*** Data excerpts

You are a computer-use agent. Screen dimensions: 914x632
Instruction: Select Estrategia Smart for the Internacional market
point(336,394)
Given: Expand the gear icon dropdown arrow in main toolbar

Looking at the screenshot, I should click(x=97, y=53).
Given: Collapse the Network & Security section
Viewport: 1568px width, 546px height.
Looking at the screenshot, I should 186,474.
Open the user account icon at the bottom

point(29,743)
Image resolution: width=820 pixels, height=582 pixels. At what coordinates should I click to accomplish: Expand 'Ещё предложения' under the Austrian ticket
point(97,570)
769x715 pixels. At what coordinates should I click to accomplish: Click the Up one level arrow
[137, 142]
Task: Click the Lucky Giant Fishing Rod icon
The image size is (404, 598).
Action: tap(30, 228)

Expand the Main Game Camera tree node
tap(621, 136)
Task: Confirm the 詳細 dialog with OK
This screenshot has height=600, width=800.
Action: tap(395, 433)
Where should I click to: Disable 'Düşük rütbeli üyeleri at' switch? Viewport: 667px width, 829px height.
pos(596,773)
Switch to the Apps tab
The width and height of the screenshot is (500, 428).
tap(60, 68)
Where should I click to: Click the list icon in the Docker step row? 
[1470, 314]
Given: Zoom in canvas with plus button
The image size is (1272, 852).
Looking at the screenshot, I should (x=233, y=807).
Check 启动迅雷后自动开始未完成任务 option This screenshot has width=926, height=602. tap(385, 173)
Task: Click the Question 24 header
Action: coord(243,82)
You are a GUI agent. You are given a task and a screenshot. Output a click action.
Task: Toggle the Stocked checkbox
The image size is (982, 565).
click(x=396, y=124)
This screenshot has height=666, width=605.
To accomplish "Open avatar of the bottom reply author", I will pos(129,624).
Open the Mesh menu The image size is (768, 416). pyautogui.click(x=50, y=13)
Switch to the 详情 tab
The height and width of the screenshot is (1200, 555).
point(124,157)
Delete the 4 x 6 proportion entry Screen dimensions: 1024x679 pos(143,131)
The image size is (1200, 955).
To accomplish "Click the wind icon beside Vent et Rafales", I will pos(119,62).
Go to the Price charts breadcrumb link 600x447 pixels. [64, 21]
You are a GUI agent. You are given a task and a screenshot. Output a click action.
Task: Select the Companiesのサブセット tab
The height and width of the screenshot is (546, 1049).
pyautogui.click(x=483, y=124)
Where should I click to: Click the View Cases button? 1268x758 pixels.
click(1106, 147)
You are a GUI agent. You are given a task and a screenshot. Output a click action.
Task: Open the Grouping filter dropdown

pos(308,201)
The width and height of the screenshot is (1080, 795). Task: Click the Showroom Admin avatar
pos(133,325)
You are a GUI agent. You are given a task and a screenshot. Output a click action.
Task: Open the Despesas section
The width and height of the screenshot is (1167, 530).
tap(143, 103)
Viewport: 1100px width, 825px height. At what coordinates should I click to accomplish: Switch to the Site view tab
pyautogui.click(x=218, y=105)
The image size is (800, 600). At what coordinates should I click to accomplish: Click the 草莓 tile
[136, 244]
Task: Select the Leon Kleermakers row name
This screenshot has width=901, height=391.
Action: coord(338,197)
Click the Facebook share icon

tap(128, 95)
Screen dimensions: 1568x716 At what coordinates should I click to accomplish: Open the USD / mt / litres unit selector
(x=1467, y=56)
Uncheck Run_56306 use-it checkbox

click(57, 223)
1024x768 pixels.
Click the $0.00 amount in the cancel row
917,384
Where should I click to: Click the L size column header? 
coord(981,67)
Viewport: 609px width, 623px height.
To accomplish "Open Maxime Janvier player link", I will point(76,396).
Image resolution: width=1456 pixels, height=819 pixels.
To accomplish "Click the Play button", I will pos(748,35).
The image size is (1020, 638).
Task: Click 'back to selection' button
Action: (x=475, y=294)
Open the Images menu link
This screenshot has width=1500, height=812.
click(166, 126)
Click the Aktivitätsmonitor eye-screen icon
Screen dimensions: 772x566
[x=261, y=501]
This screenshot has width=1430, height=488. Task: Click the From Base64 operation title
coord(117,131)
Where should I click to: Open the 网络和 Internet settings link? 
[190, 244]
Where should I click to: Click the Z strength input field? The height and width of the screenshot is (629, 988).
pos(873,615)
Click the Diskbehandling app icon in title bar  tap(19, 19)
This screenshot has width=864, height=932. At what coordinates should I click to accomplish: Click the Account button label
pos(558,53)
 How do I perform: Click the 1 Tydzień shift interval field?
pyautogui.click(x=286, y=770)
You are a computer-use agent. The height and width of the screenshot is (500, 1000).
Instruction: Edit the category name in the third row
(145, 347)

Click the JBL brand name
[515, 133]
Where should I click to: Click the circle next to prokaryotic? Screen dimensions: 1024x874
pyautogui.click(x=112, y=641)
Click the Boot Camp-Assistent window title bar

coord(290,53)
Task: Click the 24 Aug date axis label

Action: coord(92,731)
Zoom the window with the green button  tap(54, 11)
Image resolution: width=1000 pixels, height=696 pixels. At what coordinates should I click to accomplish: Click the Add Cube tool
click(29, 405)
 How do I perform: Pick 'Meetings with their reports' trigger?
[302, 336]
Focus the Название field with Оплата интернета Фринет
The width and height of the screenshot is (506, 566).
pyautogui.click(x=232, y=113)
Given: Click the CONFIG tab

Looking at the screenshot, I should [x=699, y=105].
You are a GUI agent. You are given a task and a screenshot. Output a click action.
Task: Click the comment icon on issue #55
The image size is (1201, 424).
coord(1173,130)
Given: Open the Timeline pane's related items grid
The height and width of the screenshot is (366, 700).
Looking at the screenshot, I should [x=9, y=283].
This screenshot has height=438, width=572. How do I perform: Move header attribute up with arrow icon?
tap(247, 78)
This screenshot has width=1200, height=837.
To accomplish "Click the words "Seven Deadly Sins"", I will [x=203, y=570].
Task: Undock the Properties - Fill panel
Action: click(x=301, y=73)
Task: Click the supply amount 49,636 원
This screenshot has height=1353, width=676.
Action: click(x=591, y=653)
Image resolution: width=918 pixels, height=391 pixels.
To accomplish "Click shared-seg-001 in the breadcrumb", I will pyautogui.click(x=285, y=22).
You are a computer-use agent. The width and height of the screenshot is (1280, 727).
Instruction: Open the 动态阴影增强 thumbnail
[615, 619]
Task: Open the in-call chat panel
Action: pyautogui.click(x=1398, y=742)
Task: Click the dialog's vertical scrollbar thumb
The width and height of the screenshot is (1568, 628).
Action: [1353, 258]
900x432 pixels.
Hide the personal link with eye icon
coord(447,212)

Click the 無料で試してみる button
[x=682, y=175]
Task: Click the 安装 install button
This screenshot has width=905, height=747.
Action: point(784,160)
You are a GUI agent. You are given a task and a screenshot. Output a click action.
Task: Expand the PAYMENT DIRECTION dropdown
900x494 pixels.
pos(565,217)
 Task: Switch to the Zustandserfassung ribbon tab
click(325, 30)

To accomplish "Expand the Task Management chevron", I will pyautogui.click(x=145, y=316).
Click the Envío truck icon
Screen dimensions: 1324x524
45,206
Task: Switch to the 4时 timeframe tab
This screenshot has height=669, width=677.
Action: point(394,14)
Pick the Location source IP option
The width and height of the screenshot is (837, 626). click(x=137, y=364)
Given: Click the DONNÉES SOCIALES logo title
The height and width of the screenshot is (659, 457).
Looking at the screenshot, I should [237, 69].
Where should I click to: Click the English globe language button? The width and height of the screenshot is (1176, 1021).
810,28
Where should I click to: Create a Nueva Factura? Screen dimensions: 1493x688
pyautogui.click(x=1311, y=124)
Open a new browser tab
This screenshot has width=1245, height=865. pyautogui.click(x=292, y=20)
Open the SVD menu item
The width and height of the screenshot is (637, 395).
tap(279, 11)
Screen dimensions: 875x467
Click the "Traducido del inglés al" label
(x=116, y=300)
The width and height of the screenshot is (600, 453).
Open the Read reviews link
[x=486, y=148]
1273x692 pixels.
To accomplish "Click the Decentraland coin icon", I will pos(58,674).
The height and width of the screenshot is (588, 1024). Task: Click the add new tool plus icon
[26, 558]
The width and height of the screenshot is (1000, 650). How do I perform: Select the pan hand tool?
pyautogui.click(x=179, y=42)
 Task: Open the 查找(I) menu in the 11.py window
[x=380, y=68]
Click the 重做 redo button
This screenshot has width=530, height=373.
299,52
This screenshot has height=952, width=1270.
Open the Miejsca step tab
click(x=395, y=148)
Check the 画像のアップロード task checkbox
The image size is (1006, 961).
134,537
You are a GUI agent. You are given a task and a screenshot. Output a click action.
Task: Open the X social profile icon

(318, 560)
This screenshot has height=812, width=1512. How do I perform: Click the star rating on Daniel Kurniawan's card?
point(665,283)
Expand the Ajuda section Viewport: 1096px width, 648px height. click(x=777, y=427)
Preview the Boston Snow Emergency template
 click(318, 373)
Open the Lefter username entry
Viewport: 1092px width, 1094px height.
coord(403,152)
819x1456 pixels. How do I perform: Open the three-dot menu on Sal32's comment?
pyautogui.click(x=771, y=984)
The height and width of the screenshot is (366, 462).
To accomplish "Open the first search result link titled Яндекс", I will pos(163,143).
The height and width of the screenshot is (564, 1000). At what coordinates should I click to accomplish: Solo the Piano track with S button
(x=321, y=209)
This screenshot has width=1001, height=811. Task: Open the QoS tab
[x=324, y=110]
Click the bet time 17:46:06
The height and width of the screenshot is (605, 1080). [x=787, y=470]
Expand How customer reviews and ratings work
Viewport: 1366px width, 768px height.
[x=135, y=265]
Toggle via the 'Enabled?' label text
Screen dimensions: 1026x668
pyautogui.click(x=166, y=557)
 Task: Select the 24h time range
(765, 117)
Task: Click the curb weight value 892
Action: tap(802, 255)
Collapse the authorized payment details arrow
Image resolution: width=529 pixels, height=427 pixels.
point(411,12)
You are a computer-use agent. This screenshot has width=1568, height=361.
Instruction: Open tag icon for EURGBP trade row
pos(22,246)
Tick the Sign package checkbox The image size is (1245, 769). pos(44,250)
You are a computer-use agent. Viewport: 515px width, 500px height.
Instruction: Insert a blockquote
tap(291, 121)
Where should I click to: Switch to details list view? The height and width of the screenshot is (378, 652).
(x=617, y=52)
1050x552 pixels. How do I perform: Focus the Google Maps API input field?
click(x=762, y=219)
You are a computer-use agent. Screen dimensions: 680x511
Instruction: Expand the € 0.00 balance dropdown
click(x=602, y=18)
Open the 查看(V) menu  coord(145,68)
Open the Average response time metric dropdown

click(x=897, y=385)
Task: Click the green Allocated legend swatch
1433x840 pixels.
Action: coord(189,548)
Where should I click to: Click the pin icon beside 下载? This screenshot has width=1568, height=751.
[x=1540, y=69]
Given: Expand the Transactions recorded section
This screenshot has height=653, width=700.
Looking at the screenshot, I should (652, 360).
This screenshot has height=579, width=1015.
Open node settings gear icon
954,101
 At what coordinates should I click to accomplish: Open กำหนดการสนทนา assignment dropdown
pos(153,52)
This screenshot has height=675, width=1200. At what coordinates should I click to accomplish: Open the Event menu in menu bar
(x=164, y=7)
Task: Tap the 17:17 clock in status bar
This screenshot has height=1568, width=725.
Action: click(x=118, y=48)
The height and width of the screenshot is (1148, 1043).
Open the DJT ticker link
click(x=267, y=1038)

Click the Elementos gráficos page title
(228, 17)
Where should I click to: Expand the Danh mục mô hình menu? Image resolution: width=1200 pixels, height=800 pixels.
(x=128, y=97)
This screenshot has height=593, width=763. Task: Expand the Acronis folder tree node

******

- **Task prompt**:
Of the lines above, output exactly those from the line bearing "Screen dimensions: 1324x524" through the line bearing "Given: Click the DONNÉES SOCIALES logo title", inclusive.

- **Written reply**:
Screen dimensions: 1324x524
45,206
Task: Switch to the 4时 timeframe tab
This screenshot has height=669, width=677.
Action: point(394,14)
Pick the Location source IP option
The width and height of the screenshot is (837, 626). click(x=137, y=364)
Given: Click the DONNÉES SOCIALES logo title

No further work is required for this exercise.